The scope of the project is tied to the CRI. Currently the only supported user of CRI-O is Kubernetes. Given this, the project maintainers strive to ensure that CRI-O always works with Kubernetes by providing a stringent and comprehensive test suite. These end-to-end tests are run on each pull request to ensure it doesn't break Kubernetes, and the tests are constantly evolving to keep pace with changes in Kubernetes.
Components
CRI-O is made up of several components that are found in different GitHub repositories.
OCI-compatible runtimes
CRI-O supports any OCI-compatible runtime, including runc and Clear Containers, which are tested using a library of OCI runtime tools that generate OCI configurations for these runtimes.
Storage
The containers/storage library is used for managing layers and creating root filesystems for the containers in a pod. OverlayFS, device mapper, aufs, and Btrfs are implemented, with Overlay as the default driver. Support for network-based filesystem images (e.g., NFS, Gluster, Cefs) is on the way.
Image
The containers/image library is used for pulling images from registries. It supports Docker version 2 schema 1 and schema 2. It also passes all Docker and Kubernetes tests.
Networking
The Container Network Interface (CNI) sets up networking for the pods. Various CNI plugins, such as Flannel, Weave, and OpenShift-SDN, have been tested with CRI-O and are working as expected.
Monitoring
CRI-O's conmon utility is used to monitor the containers, handle logging from the container process, serve attached clients, and detect out of memory (OOM) situations.
Security
Container security separation policies are provided by a series of tools including SELinux, Linux capabilities, seccomp, and other security separation policies described in the OCI specification.
Pod architecture
CRI-O offers the following setup:
The architectural components are broken down as follows:
- Pods live in a cgroups slice; they hold shared IPC, net, and PID namespaces.

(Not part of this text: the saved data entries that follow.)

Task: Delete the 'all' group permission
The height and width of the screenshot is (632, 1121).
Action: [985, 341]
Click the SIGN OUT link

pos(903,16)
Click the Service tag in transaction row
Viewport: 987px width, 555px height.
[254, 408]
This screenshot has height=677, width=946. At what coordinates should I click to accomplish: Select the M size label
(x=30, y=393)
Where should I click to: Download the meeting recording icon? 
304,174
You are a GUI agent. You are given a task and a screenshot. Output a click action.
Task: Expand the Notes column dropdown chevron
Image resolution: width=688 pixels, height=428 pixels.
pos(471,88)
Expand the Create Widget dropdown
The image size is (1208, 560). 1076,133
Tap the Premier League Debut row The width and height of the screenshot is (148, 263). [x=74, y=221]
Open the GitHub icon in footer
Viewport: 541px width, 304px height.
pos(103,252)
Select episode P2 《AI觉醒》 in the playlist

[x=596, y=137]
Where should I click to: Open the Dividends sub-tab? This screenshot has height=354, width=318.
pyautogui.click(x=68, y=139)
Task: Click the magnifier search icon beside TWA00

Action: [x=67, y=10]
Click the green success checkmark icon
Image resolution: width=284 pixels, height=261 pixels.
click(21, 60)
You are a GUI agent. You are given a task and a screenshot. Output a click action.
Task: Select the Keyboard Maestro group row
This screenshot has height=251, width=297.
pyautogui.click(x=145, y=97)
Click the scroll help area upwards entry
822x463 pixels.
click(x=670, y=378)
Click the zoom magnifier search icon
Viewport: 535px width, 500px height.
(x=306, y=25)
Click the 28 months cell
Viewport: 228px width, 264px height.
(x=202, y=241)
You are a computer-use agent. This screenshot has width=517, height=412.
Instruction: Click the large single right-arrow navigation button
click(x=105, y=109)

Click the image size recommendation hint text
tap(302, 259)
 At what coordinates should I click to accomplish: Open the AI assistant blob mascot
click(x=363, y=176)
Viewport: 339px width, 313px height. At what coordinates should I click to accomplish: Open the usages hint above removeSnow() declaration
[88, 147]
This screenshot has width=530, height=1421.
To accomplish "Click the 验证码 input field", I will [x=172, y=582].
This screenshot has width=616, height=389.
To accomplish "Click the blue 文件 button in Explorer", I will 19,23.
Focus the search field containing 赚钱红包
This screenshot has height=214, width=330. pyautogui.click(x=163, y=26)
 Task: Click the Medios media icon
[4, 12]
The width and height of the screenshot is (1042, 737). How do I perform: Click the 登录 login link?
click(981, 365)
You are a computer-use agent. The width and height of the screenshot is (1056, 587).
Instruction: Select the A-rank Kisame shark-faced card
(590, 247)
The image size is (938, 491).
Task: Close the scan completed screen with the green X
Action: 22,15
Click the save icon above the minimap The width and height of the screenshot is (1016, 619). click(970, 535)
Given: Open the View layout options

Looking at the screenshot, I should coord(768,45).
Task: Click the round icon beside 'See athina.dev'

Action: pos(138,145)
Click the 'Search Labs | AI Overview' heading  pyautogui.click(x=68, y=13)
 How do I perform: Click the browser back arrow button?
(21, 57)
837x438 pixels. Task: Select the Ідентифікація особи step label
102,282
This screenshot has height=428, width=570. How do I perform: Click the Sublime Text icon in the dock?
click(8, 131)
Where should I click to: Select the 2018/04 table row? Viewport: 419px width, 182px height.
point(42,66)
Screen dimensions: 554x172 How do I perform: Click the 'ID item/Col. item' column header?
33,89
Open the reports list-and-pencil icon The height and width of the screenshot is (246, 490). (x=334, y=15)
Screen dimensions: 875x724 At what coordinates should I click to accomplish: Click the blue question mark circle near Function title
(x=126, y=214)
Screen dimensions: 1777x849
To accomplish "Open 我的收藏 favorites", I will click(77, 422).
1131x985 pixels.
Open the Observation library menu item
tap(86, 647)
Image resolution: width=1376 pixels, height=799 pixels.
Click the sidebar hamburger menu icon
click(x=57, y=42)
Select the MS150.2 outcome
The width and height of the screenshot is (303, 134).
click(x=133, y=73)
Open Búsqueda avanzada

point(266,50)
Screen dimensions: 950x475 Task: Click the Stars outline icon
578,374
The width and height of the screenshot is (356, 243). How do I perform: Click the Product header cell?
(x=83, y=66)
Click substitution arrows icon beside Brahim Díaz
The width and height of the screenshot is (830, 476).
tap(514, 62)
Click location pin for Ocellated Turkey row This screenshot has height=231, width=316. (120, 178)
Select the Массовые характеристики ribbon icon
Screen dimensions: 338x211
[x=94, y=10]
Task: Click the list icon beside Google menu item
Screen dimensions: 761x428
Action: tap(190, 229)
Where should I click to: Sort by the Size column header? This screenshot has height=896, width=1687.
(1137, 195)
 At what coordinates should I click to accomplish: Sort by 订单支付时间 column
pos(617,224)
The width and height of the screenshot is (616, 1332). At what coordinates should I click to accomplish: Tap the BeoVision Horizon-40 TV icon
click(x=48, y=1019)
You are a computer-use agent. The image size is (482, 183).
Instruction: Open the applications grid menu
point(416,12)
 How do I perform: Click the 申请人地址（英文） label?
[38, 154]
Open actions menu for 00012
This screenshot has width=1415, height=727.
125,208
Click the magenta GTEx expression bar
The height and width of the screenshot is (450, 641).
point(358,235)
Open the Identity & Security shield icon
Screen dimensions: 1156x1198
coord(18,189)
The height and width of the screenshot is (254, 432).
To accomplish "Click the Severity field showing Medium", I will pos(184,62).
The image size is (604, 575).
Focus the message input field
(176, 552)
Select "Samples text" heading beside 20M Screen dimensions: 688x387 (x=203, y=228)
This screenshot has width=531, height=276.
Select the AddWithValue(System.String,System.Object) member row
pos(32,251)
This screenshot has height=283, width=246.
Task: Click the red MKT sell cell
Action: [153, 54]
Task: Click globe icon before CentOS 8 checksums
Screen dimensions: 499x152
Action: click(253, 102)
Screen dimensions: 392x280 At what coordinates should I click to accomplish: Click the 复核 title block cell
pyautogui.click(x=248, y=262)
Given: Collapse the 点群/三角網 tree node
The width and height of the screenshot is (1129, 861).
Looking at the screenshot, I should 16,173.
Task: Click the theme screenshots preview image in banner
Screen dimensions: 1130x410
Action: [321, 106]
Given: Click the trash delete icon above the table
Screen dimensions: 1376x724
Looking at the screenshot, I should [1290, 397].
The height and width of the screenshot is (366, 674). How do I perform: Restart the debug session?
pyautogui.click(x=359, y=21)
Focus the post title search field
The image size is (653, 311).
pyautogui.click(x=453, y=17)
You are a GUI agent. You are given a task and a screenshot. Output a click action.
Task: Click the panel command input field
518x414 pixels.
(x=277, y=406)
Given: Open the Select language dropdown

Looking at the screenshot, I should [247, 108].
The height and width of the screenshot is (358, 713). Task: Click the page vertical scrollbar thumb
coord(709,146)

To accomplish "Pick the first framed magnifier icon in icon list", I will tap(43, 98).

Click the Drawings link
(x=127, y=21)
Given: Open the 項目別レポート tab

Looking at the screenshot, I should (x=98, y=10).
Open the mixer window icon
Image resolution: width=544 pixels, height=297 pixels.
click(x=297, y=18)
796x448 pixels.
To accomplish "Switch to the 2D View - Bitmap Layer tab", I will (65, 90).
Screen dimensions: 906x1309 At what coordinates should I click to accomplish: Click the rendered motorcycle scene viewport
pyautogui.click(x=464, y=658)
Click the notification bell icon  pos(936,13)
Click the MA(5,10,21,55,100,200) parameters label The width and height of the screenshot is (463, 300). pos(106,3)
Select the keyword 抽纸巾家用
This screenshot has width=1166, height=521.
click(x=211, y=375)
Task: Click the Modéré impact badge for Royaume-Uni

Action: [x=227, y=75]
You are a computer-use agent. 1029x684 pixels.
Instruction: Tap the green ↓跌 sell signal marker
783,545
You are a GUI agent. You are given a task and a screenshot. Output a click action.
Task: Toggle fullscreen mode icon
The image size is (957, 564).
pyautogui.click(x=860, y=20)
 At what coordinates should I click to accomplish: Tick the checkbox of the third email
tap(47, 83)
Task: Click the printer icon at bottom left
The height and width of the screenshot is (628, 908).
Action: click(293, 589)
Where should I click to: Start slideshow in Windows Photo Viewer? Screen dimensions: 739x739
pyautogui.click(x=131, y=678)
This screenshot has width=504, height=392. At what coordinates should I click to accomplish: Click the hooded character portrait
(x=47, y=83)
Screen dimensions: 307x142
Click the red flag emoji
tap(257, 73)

- The root filesystem for a container is generated by the containers/storage library when CRI CreateContainer/RunPodSandbox APIs are called.
- Each container has a monitoring process (conmon) that receives the master pseudo-terminal (pty), copies data between master/slave pty pairs, handles logging for the container, and records the exit code for the container process.
- The CRI Image API is implemented using the containers/image library.
- Networking for the pod is setup through CNI, so any CNI plugin can be used with CRI-O.
Status
CRI-O version 1.0.0 and 1.8.0 have been released; 1.0.0 works with Kubernetes 1.7.x. The releases after 1.0 are version matched with major Kubernetes versions, so it is easy to tell that CRI-O 1.8.x supports Kubernetes 1.8.x, 1.9.x will support Kubernetes 1.9.x, and so on.
Try it yourself
- Minikube supports CRI-O.
- It is easy to set up a Kubernetes local cluster using instructions in the CRI-O README.
- CRI-O can be set up using kubeadm; try it using this playbook.
How can you contribute?
CRI-O is developed at GitHub, where there are many ways to contribute to the project.
- Look at the issues and make pull requests to contribute fixes and features.
- Testing and opening issues for any bugs would be very helpful, for example by following the README and testing various Kubernetes features using CRI-O as the runtime.
- Kubernetes' Tutorials is a good starting point to test out various Kubernetes features.
- The project is introducing a command line interface to allow users to play/debug the back end of CRI-O and needs lots of help building it out. Anyone who wants to do some golang programming is welcome to take a stab.
- Help with packaging and documentation is always needed.
Communication happens at #cri-o on IRC (freenode) and on GitHub issues and pull requests. We hope to see you there.